Given task: Which lines in the data below contain the word "perform" with matching case? Return each of them in full.

Data lines:
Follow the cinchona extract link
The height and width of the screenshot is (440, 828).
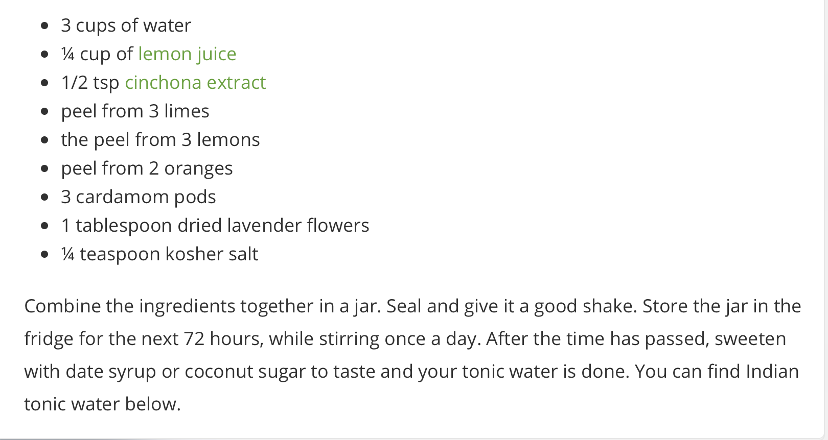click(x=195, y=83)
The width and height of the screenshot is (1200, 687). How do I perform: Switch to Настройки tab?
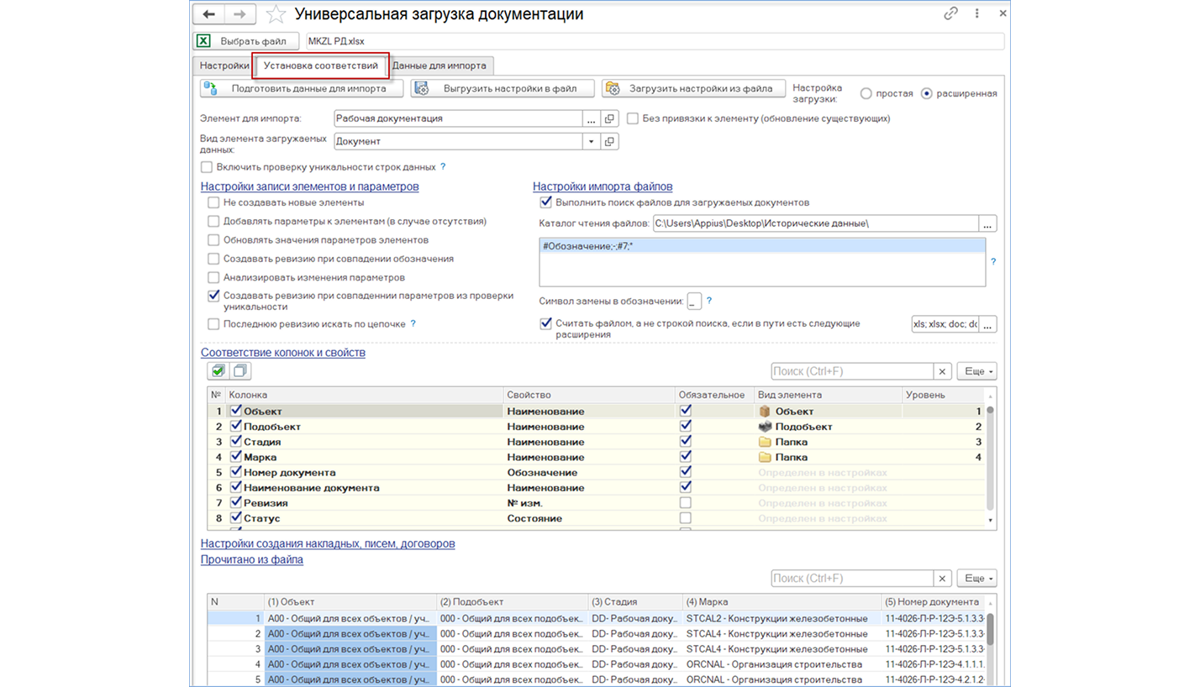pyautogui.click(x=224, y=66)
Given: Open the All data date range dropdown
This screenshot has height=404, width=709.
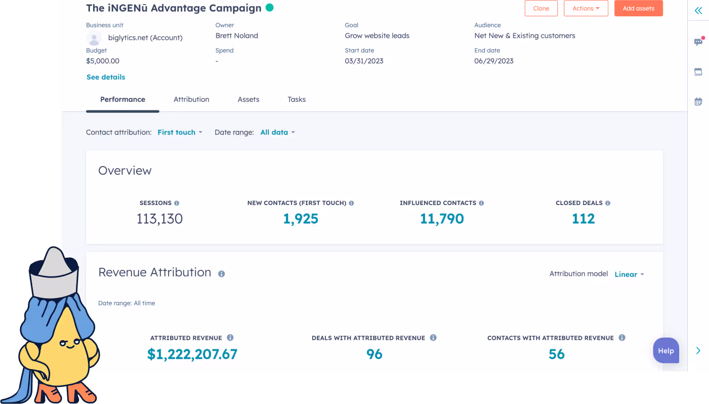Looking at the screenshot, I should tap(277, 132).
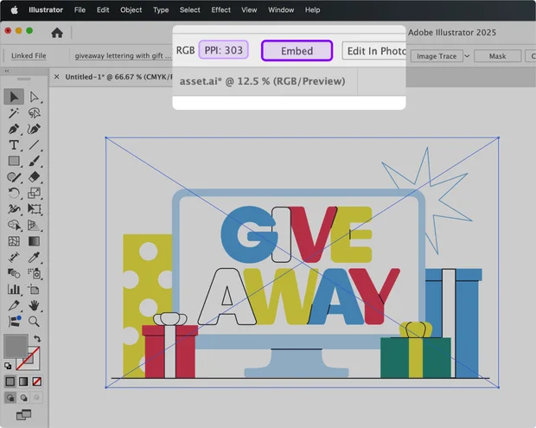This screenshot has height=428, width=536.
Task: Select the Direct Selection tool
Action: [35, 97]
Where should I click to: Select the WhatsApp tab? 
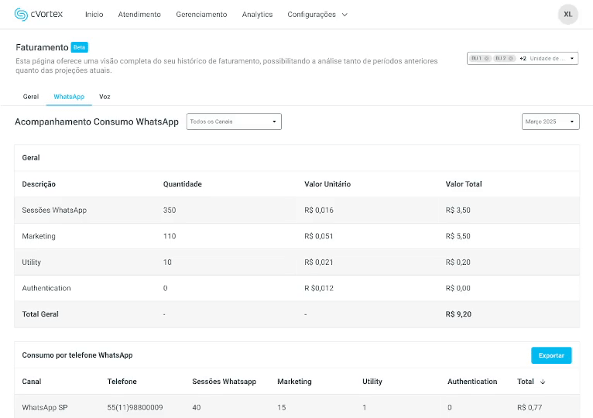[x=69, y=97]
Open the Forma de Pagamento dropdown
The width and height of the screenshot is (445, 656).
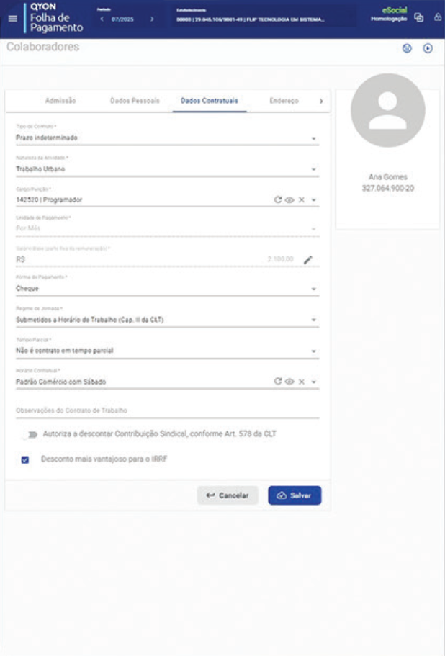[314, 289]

...

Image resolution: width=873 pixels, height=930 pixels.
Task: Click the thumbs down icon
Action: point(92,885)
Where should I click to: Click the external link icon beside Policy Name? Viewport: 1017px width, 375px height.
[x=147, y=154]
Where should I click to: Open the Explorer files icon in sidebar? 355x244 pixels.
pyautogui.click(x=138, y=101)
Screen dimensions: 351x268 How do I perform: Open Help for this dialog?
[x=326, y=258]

---

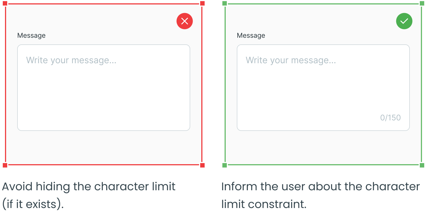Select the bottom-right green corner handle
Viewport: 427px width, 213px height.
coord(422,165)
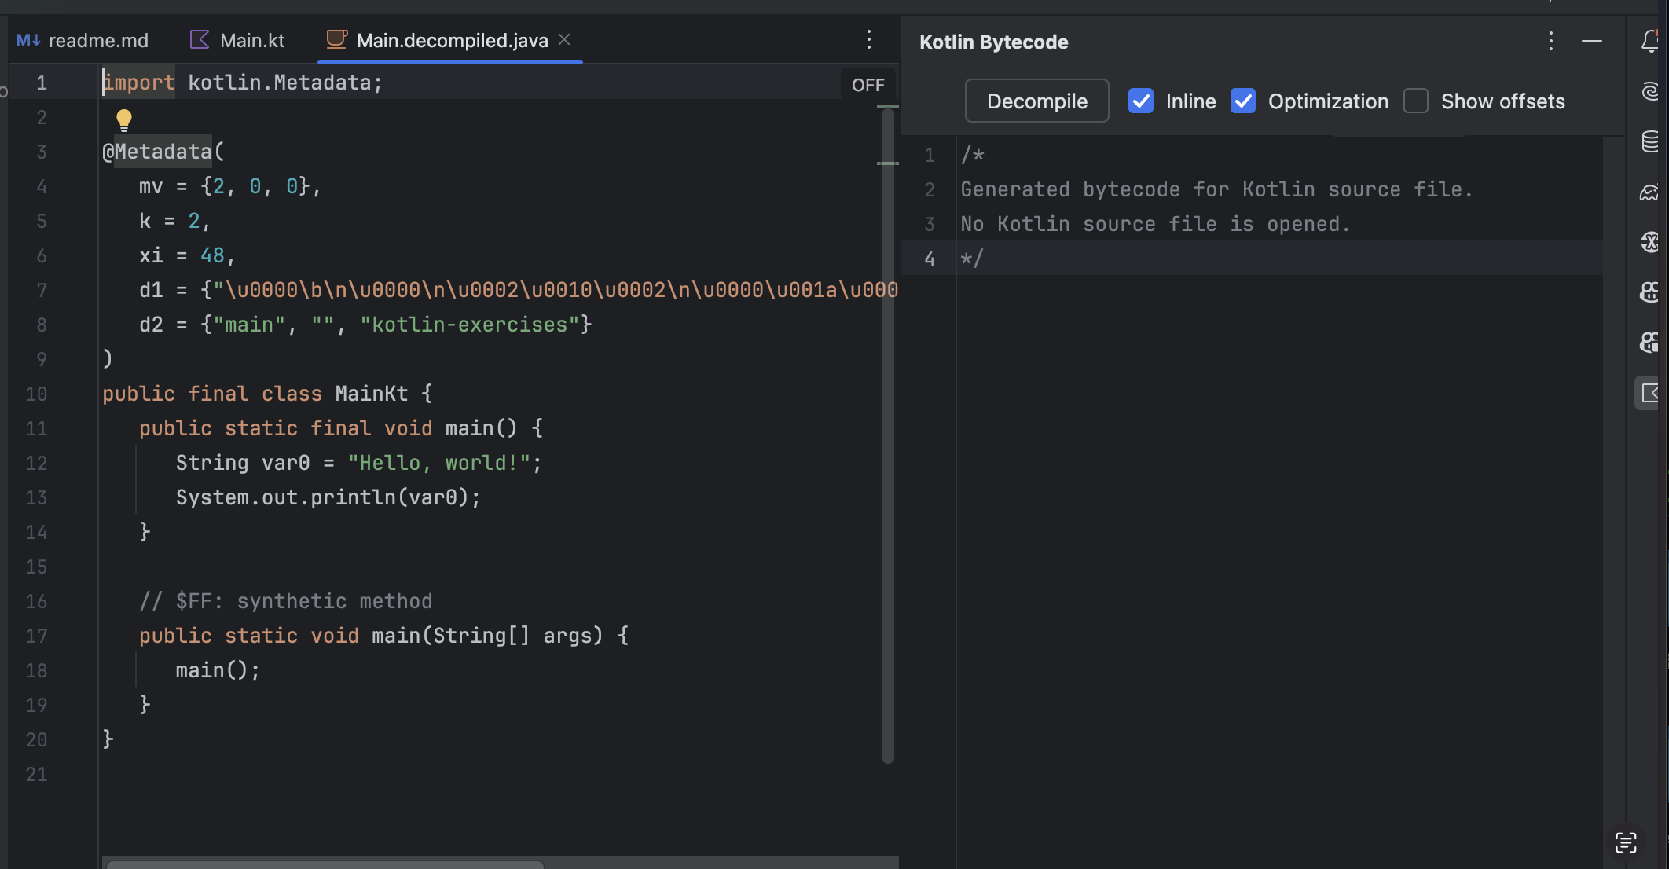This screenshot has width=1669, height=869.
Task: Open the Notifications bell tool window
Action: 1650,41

Full answer:
The width and height of the screenshot is (1200, 687). How do I perform: Switch to Настройки tab?
Screen dimensions: 351x268 How do I perform: Open Help for this dialog?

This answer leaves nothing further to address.